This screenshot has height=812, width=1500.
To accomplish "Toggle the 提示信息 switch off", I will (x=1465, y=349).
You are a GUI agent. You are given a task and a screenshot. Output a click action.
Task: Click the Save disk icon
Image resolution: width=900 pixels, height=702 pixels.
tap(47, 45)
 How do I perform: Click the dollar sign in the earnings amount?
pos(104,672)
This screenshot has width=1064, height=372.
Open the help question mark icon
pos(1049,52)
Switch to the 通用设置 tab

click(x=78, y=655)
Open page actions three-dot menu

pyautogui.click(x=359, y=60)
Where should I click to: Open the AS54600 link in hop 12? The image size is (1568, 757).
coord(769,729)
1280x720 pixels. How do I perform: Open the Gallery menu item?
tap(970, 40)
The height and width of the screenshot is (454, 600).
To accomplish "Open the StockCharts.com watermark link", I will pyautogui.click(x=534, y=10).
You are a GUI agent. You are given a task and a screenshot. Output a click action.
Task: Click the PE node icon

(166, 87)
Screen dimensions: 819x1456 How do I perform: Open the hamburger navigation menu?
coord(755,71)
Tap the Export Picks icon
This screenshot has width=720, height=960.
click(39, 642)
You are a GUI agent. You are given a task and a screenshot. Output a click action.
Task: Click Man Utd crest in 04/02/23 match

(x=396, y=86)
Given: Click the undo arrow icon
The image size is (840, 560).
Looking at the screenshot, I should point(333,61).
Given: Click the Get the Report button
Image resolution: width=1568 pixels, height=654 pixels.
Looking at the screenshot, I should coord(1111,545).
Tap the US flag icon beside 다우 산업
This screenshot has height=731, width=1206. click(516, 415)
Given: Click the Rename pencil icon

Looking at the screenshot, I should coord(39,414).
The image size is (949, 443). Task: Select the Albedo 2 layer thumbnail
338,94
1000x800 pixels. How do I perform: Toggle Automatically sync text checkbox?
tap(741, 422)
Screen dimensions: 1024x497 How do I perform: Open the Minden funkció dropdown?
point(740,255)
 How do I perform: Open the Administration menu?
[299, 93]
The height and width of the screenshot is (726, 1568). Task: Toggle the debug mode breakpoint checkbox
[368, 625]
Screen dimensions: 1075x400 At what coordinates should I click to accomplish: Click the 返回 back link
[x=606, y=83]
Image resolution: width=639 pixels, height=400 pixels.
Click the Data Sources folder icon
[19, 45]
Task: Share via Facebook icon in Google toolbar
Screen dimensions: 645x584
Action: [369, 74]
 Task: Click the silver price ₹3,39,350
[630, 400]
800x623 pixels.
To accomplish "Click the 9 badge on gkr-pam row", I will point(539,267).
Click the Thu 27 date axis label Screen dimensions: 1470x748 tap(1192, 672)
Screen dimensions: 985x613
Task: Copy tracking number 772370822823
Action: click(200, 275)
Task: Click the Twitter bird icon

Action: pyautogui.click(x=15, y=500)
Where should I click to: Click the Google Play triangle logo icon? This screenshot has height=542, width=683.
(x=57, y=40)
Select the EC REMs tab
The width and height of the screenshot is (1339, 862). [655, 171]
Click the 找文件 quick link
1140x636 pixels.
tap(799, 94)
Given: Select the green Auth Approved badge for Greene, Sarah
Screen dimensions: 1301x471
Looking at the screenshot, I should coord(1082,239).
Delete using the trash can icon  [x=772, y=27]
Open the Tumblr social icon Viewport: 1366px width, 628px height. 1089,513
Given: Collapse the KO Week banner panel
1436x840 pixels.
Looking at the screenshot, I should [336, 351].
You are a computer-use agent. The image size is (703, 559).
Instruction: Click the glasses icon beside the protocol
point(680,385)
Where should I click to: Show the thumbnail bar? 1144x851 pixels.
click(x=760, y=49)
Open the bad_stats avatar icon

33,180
---*---
Your assignment =>
In the listing above, find each line with "badge" and copy it.

Exercise solution =>
To accomplish "Click the 9 badge on gkr-pam row", I will point(539,267).
Given: Select the green Auth Approved badge for Greene, Sarah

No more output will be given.